On a évidemment abordé la question du sexisme dans ce milieu qui fut longtemps très masculin. « Pour moi, ça n’a jamais été un enjeu. Je sais toutefois qu’il y a des profs qui disent aux étudiantes qu’elles ne peuvent faire tel geste en dirigeant un orchestre, car ça passe mal chez une femme. Ou alors, ça m’est arrivé d’être dans une réunion avec des gens qui trouvaient que je parlais beaucoup. Ils finissaient par comprendre que je n’étais pas la régisseuse, mais la cheffe d’orchestre. »

Mais au-delà de cela, elle préfère insister sur les talents d’un chef avant son sexe. Durant notre conversation, il fut beaucoup question de Zubin Mehta et de Kent Nagano, dont elle fut l’assistante. Ses yeux brillent quand elle évoque ces deux maîtres. « Tu sais, quand maestro Nagano te demande ton opinion, te laisse préparer l’orchestre avant sa venue, ça te procure une grande confiance. »

Lorsque j’ai vu Dina Gilbert diriger l’Orchestre symphonique de Trois-Rivières dans Harmonium symphonique, le 24 mai dernier, j’ai été frappé par son incroyable énergie.

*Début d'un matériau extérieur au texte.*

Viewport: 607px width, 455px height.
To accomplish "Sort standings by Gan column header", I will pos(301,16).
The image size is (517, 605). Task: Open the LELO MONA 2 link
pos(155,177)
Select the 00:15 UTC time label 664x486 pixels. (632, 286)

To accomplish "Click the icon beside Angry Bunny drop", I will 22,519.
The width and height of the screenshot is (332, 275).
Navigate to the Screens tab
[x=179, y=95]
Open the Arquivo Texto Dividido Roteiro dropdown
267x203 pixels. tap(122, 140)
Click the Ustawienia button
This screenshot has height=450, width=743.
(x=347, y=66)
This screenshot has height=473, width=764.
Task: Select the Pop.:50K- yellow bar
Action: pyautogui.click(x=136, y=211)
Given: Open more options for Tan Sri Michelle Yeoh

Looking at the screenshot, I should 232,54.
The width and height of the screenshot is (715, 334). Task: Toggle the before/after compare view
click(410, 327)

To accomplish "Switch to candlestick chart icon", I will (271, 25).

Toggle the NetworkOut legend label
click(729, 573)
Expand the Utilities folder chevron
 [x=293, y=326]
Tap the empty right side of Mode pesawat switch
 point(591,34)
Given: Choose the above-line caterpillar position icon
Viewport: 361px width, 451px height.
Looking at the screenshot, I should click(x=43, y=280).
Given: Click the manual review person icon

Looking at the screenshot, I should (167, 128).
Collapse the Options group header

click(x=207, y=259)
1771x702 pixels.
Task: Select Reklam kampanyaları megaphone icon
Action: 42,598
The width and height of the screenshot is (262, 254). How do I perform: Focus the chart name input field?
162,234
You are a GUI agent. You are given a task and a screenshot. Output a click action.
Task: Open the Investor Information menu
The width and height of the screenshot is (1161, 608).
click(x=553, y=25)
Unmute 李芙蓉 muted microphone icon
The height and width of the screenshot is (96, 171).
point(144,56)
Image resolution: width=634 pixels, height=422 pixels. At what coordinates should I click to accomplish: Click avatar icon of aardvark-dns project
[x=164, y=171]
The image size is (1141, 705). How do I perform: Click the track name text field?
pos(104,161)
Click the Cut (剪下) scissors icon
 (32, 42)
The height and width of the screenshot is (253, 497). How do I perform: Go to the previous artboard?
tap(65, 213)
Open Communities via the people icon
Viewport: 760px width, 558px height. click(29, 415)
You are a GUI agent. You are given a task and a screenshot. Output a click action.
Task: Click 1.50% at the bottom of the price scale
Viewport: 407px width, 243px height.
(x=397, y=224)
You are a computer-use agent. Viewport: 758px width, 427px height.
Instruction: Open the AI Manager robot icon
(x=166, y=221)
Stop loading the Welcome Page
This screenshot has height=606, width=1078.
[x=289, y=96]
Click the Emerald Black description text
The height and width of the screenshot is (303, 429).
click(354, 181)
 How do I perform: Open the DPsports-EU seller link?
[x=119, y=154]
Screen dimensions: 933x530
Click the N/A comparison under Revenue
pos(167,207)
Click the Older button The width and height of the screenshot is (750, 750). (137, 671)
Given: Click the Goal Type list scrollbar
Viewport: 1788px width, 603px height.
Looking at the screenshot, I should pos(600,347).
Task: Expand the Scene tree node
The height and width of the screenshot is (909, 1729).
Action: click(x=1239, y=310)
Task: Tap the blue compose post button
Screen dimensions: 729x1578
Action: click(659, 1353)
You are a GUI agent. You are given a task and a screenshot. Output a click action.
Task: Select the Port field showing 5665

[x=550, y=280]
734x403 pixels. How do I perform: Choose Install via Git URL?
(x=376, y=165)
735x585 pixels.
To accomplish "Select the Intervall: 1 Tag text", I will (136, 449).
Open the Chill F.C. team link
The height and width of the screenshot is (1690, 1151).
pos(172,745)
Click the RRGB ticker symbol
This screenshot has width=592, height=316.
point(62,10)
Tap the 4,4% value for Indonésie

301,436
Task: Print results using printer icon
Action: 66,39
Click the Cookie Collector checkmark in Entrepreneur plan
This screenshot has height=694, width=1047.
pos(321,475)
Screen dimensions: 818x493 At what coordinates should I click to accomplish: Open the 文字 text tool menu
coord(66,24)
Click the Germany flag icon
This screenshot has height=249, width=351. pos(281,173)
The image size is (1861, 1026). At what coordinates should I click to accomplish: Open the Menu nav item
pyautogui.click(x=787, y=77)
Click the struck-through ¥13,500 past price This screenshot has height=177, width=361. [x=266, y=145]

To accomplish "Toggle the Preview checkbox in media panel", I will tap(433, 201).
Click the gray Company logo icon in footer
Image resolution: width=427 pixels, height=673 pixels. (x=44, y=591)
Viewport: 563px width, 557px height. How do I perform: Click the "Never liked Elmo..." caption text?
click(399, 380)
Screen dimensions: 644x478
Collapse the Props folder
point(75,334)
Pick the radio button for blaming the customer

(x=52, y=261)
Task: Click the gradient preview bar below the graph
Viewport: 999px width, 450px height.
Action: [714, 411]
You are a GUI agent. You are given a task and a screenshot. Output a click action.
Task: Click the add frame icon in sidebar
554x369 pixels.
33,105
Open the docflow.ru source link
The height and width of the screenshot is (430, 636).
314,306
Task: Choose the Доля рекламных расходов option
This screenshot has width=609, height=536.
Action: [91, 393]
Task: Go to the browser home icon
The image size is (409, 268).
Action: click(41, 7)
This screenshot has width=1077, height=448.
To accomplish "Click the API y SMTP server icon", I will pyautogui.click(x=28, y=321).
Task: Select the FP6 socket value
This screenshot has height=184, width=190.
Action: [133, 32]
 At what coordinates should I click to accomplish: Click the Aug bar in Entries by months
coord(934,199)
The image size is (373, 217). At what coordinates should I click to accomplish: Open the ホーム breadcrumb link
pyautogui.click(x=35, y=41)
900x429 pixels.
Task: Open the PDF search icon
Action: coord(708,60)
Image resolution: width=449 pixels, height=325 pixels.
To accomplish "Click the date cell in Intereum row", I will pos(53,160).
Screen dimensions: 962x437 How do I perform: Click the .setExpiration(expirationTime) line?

Je ne me doutais pas un instant qu’elle luttait contre un cancer depuis plusieurs mois. « Je suis aux deux tiers des traitements. Cinq ou six jours avant la première, je me demandais si j’allais être capable de diriger. Finalement, l’énergie est venue au bon moment », dit-elle, ne souhaitant pas trop s’étendre sur le sujet.

Dina Gilbert dirige jusqu’à samedi Harmonium symphonique qui affiche complet (on a mis en vente 800 billets sur le gazon pour la représentation du 4 juin). On va aussi la retrouver cet été au Festival d’opéra de Québec dans Yourcenar, une île de passion, du compositeur Éric Champagne.

Et plus tard, il y aura la France et d’autres invitations qui étaient en suspens depuis le début de la pandémie. « Je dois dire qu’avec tout ce que j’ai vécu au cours de la dernière année, je veux surtout profiter des belles choses. Mes priorités ont changé. Je vis plus dans le moment présent. »

Je l’ai quittée complètement énergisé. Était-ce la force de la musique ? Ou la sienne ? Je ne sais trop. Mais je me disais que les musiciens qui l’ont devant eux sont bien chanceux.